Americans Agree: Republicans Are To Blame For Sabotaging Health Care
Recent polling confirms that the American people see Republicans’ actions for what they are: sabotage. A poll conducted last September found that 61 percent of voters believed President Trump was “trying to make the Affordable Care Act fail,” and 64 percent of voters said Trump is “playing politics with people’s health care.” The poll also found that the American people seriously disapprove of how Republicans in Congress are treating health care: 80 percent of voters disapprove while only 20 percent approve.
In a February poll, Public Policy Polling found that more than half of voters nationally (51 percent), said that they thought that the Trump Administration was actively taking steps that will hurt people’s health care and raise costs.
Today, six new Public Policy Polling Surveys in battleground states find that Americans will blame Republican sabotage for health insurance rate hikes:
- In Arizona, 55 percent of voters say they will hold Republicans in Washington responsible if rates increase, compared to just 29 percent who said they would not. A plurality (49 percent) say they believe Washington Republicans and President Trump have been trying to undermine and sabotage the Affordable Care Act.

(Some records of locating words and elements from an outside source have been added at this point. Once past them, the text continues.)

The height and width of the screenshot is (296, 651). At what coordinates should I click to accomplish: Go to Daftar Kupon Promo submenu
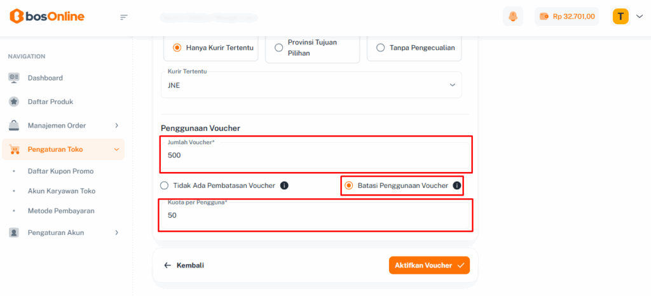pyautogui.click(x=60, y=171)
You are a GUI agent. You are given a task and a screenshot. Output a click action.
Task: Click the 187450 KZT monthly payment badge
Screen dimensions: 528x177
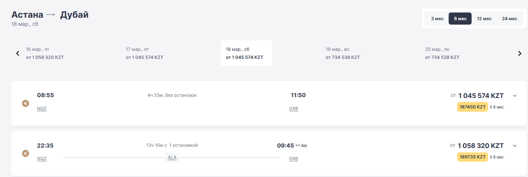(x=472, y=107)
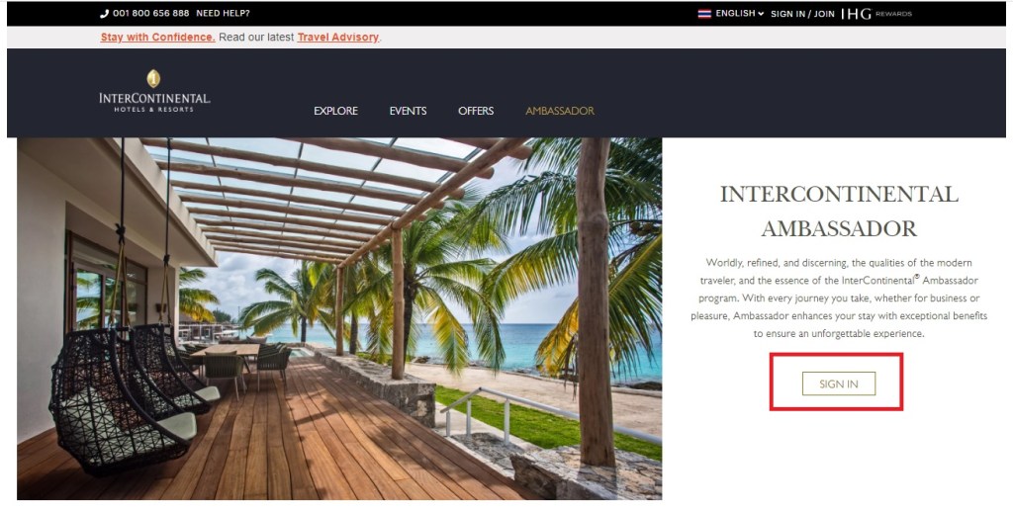Follow the Travel Advisory link

338,38
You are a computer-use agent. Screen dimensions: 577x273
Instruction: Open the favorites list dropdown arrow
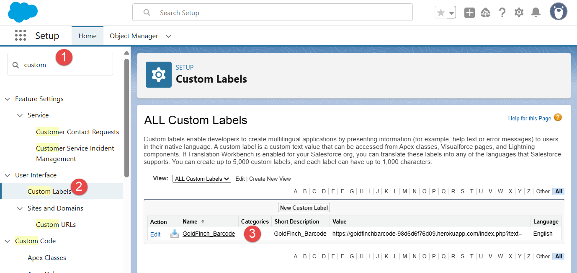pos(451,13)
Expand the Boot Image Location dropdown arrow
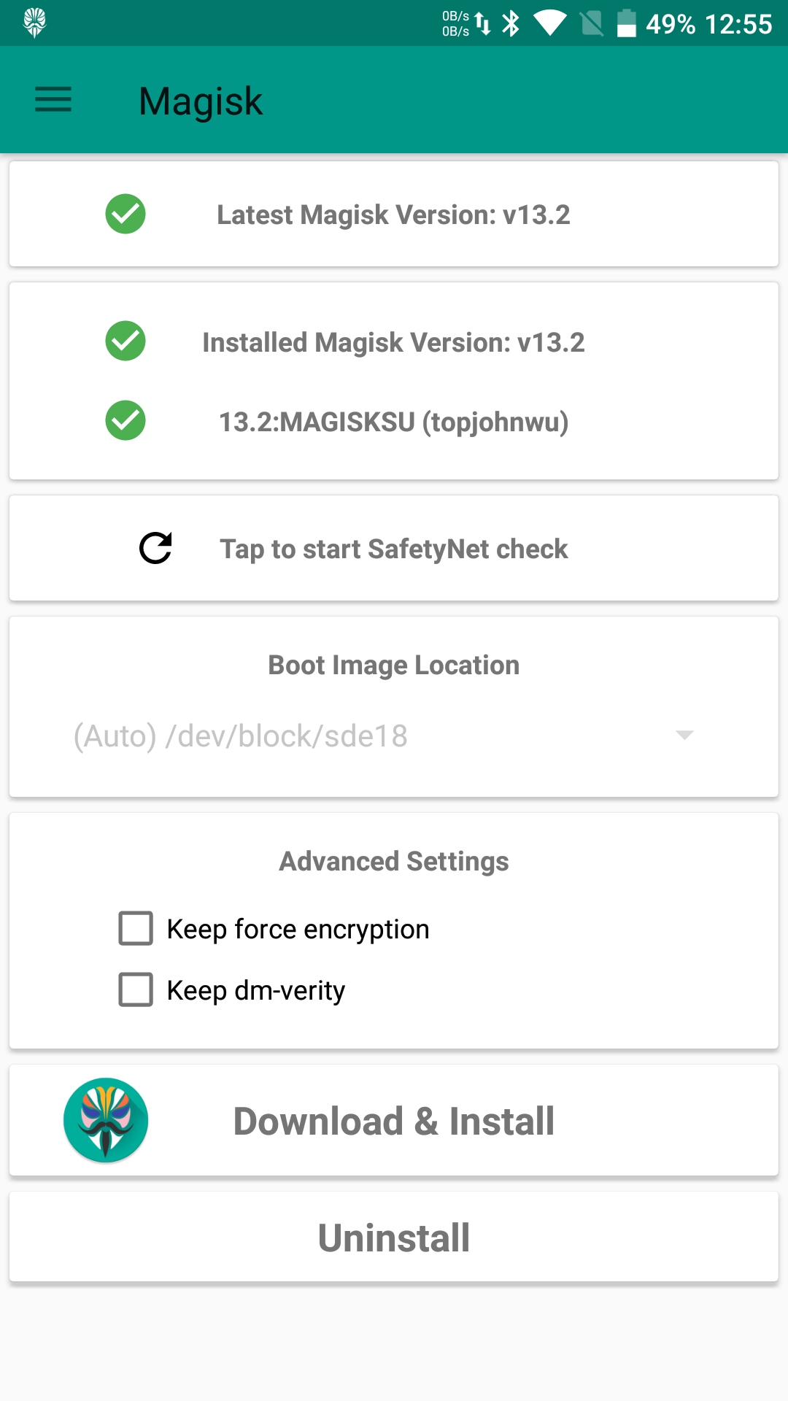The height and width of the screenshot is (1401, 788). tap(684, 735)
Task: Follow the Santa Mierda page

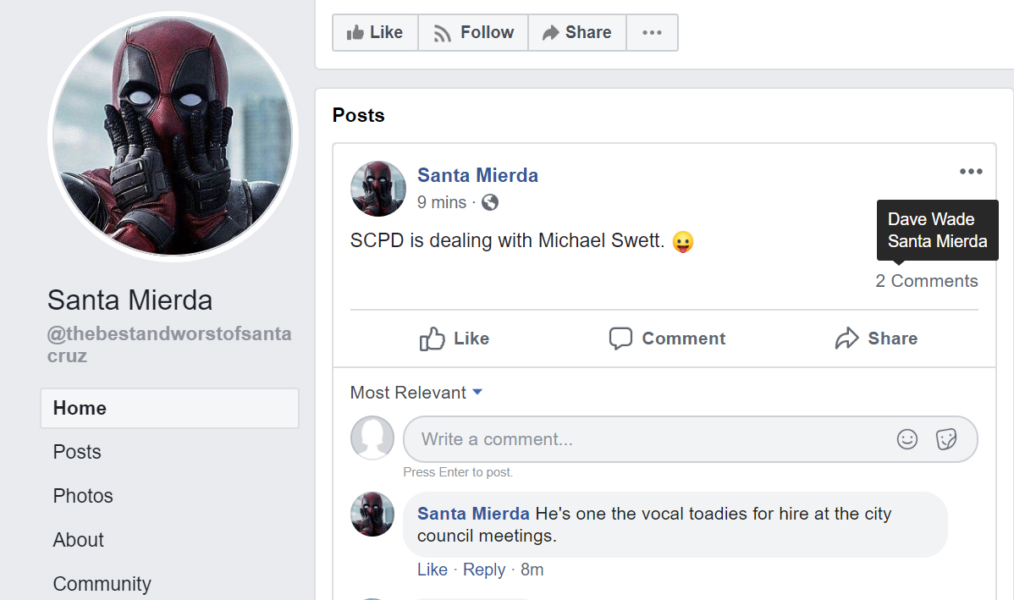Action: click(x=473, y=32)
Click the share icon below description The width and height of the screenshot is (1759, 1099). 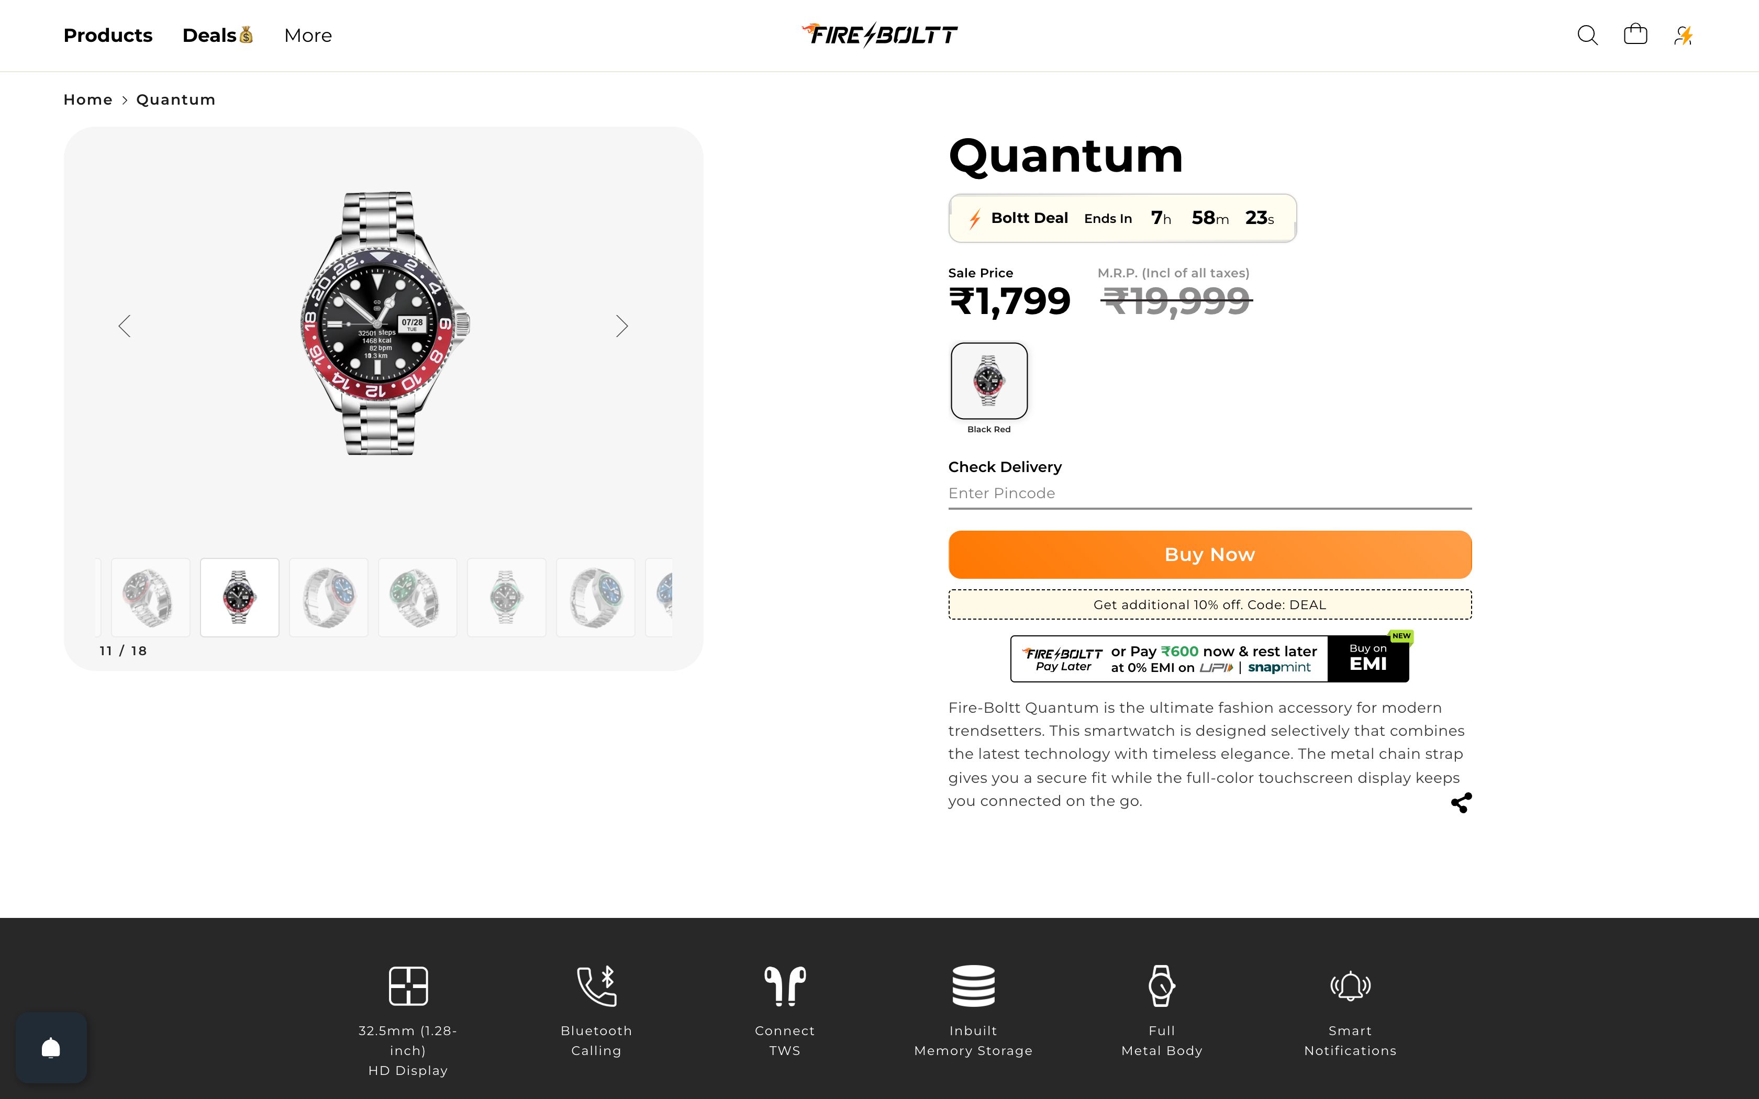pyautogui.click(x=1461, y=802)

- In Indiana, 49 percent of voters say they will hold Republicans in Washington responsible if rates increase, compared to just 20 percent who said they would not. A plurality (48 percent) say they believe Washington Republicans and President Trump have been trying to undermine and sabotage the Affordable Care Act.
- In Missouri, 59 percent of voters say they will hold Republicans in Washington responsible if rates increase, compared to just 25 percent who said they would not. A plurality (47 percent) say they believe Washington Republicans and President Trump have been trying to undermine and sabotage the Affordable Care Act.

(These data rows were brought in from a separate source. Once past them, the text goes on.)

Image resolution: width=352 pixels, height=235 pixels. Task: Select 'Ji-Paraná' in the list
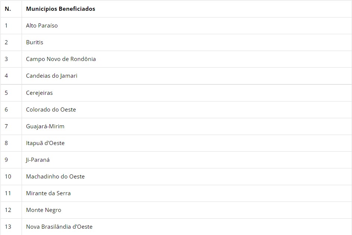(38, 160)
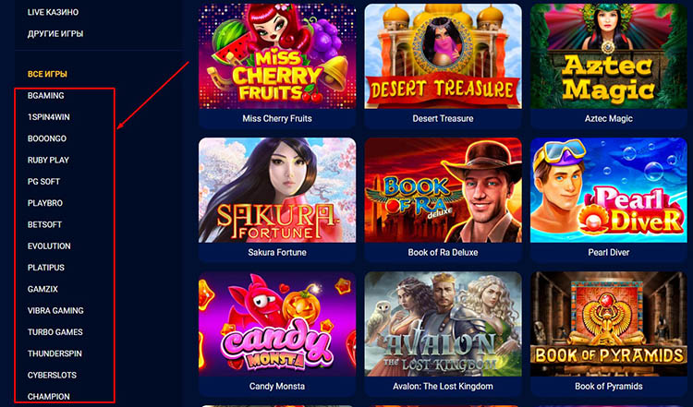Choose the PG SOFT provider
693x407 pixels.
(43, 182)
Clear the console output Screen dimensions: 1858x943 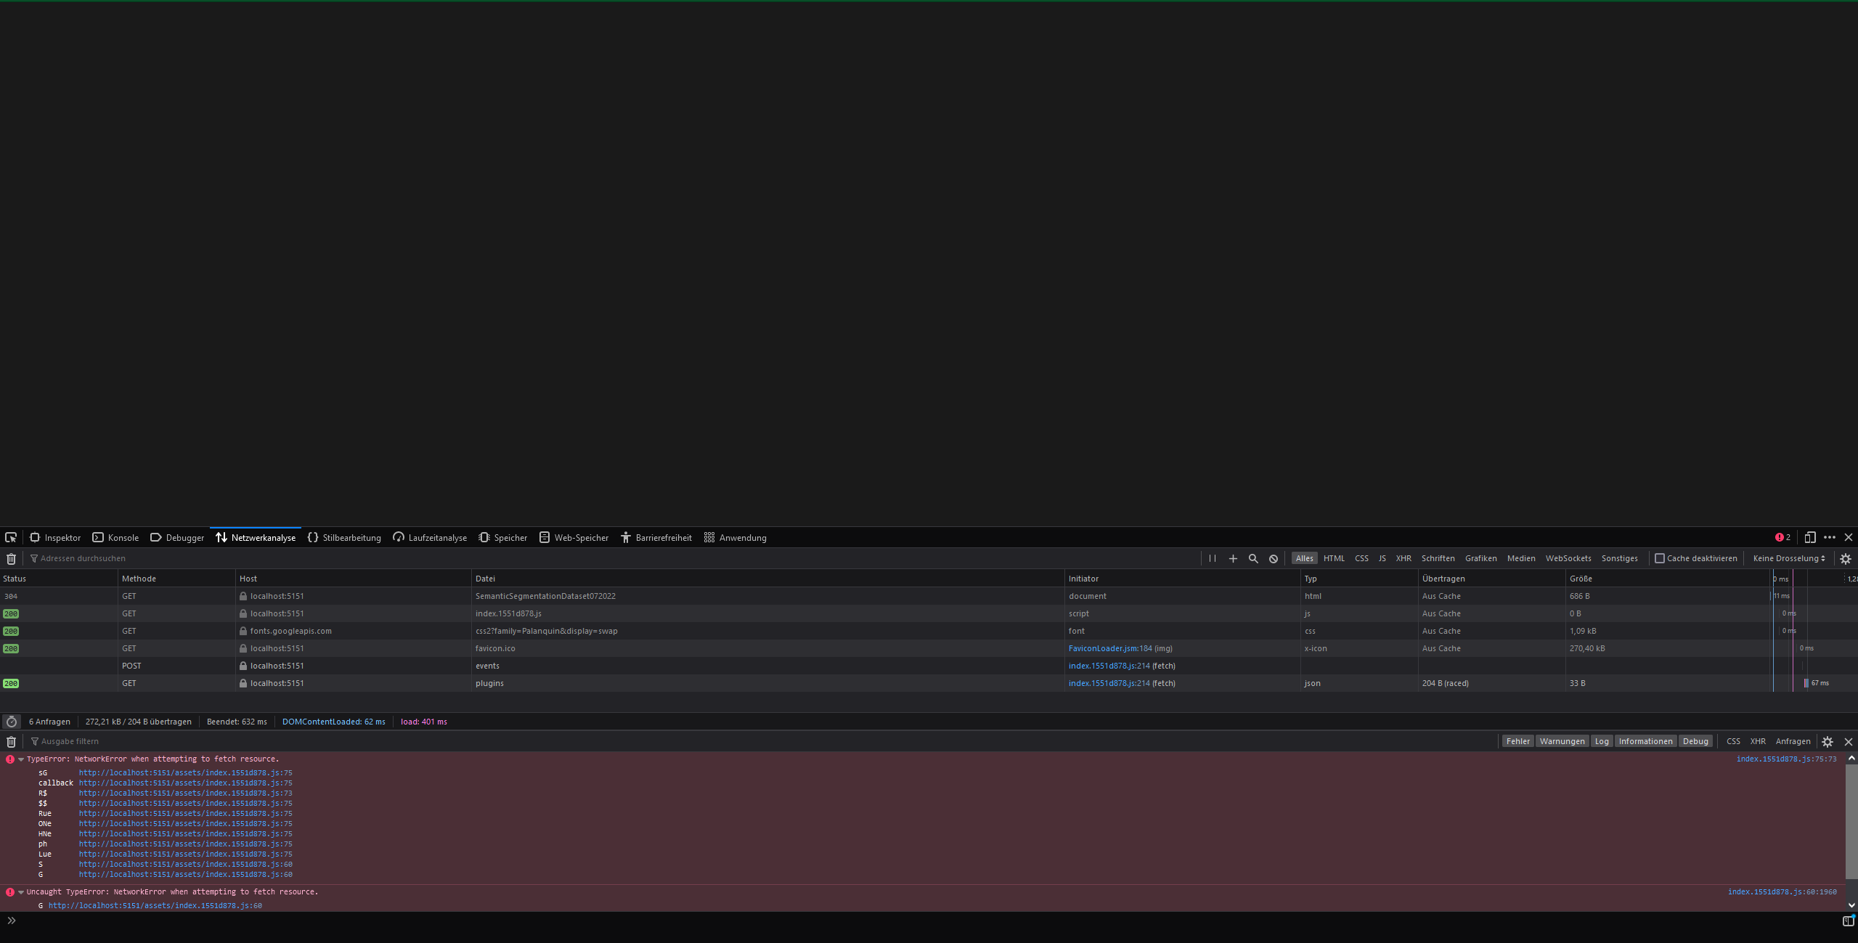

- In Montana, 55 percent of voters say they will hold Republicans in Washington responsible if rates increase, compared to just 32 percent who said they would not. A plurality (47 percent) say they believe Washington Republicans and President Trump have been trying to undermine and sabotage the Affordable Care Act.
- In Nevada, 56 percent of voters say they will hold Republicans in Washington responsible if rates increase, compared to just 32 percent who said they would not. A majority (55 percent) say they believe Washington Republicans and President Trump have been trying to undermine and sabotage the Affordable Care Act.
- In Wisconsin, 59 percent of voters say they will hold Republicans in Washington responsible if rates increase, compared to just 31 percent who said they would not. A majority (53 percent) say they believe Washington Republicans and President Trump have been trying to undermine and sabotage the Affordable Care Act.
In short, while Republicans keep pushing their destructive repeal-and-sabotage agenda, more and more American families are paying the price.